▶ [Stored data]
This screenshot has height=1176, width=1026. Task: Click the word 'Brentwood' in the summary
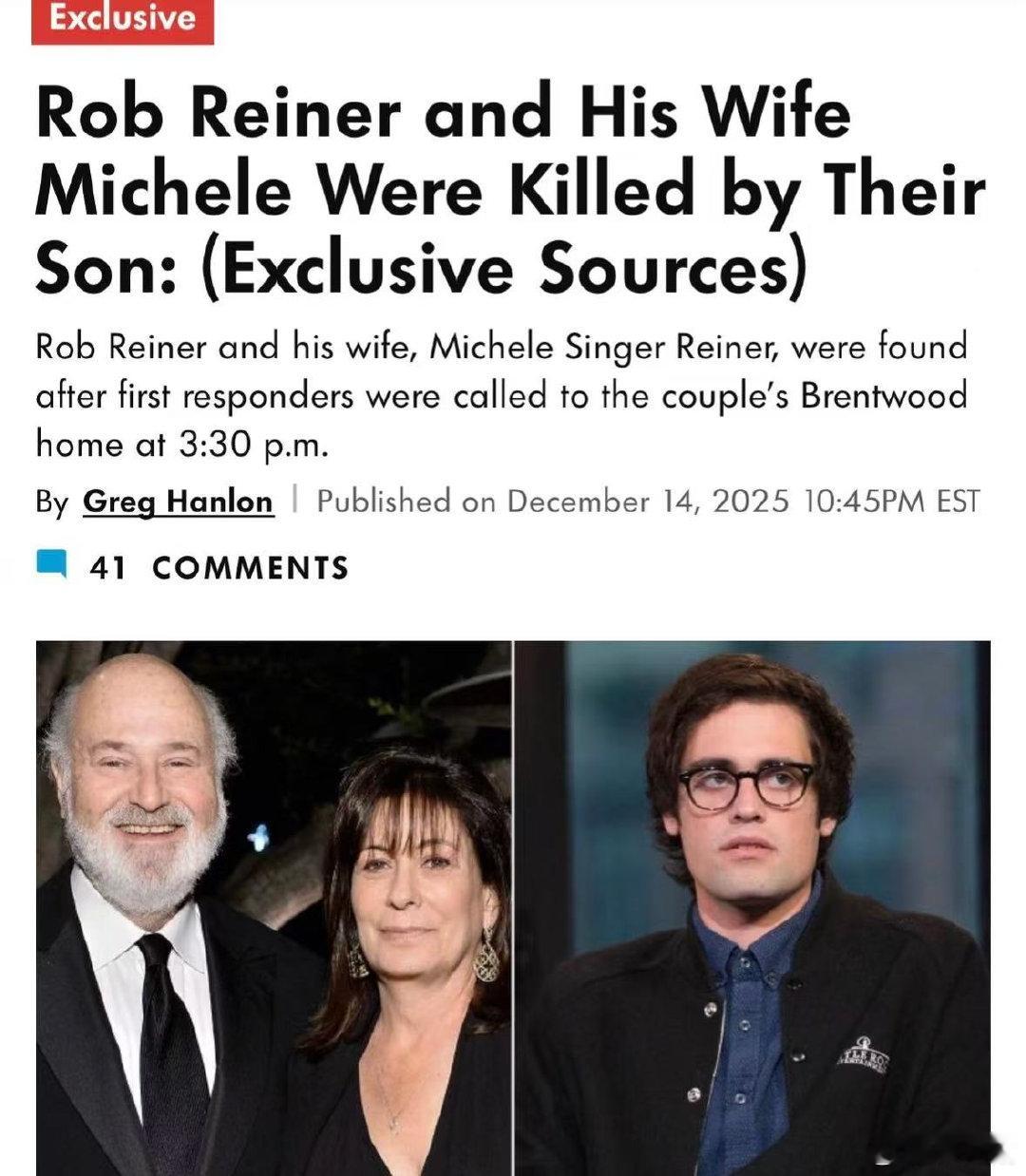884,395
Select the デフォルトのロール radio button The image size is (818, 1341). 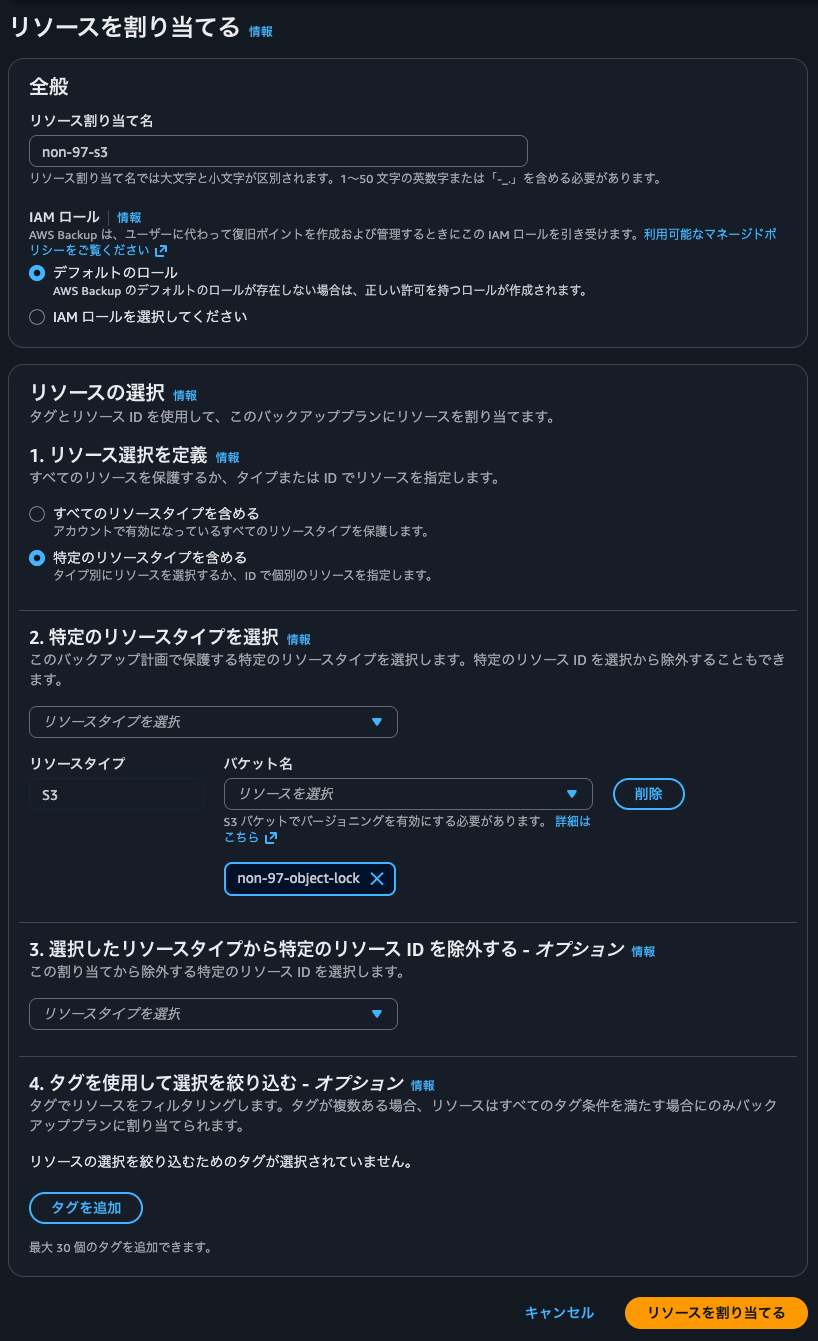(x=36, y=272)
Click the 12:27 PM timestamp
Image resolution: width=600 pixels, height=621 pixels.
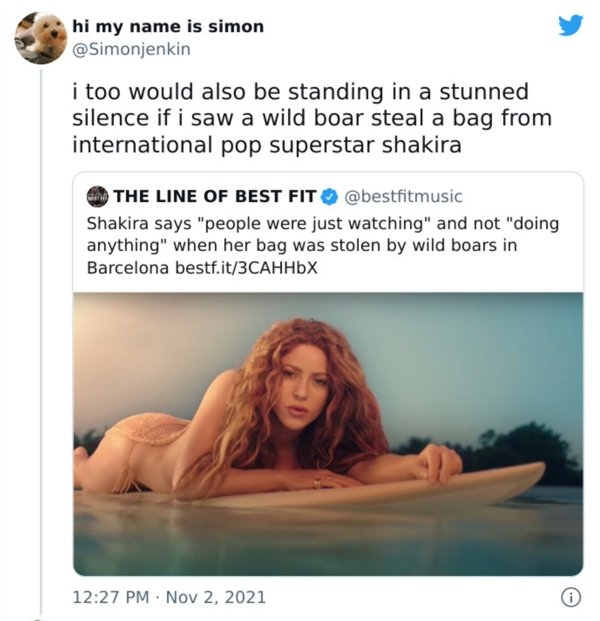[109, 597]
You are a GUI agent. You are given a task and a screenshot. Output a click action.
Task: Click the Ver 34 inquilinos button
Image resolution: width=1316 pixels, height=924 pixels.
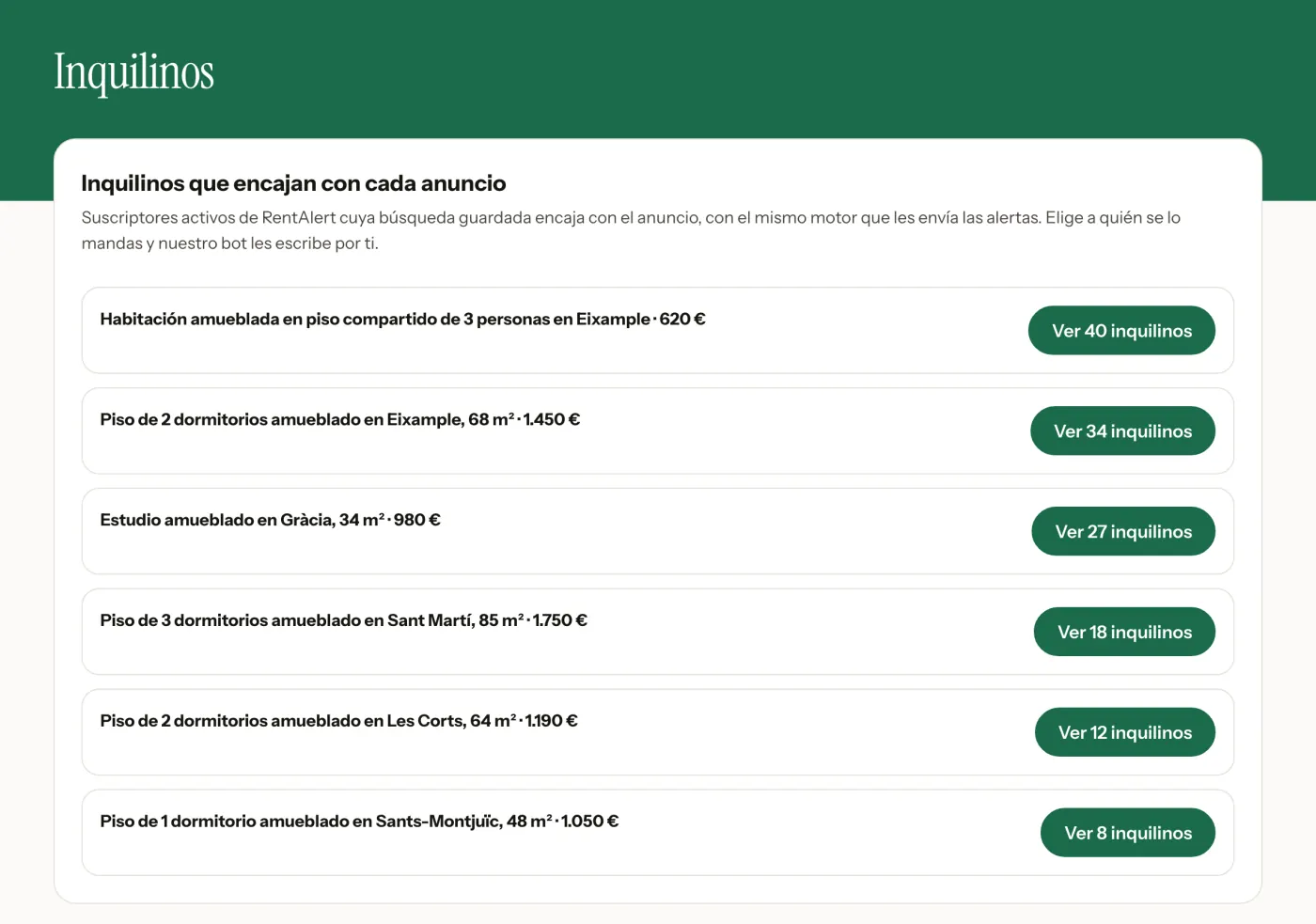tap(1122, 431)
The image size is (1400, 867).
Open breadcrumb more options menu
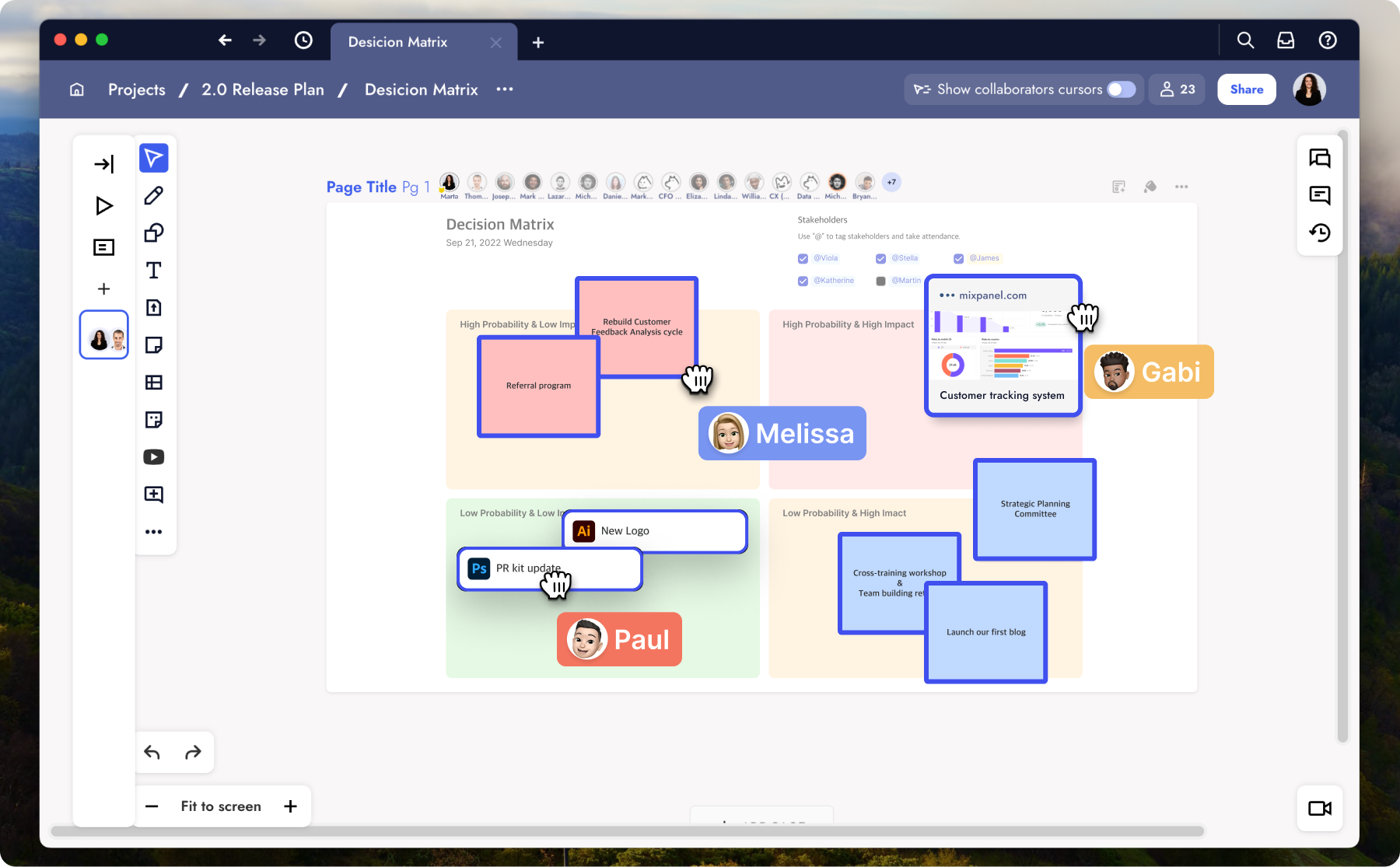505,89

▶ [Task goal] Every line from the one holding "Image resolution: width=1316" through the last line of the entries above, and nothing else, is to be restated word for word. Pictures stay out.

▶ [Response box]
Image resolution: width=1316 pixels, height=924 pixels.
tap(1122, 431)
The image size is (1400, 867).
Open breadcrumb more options menu
505,89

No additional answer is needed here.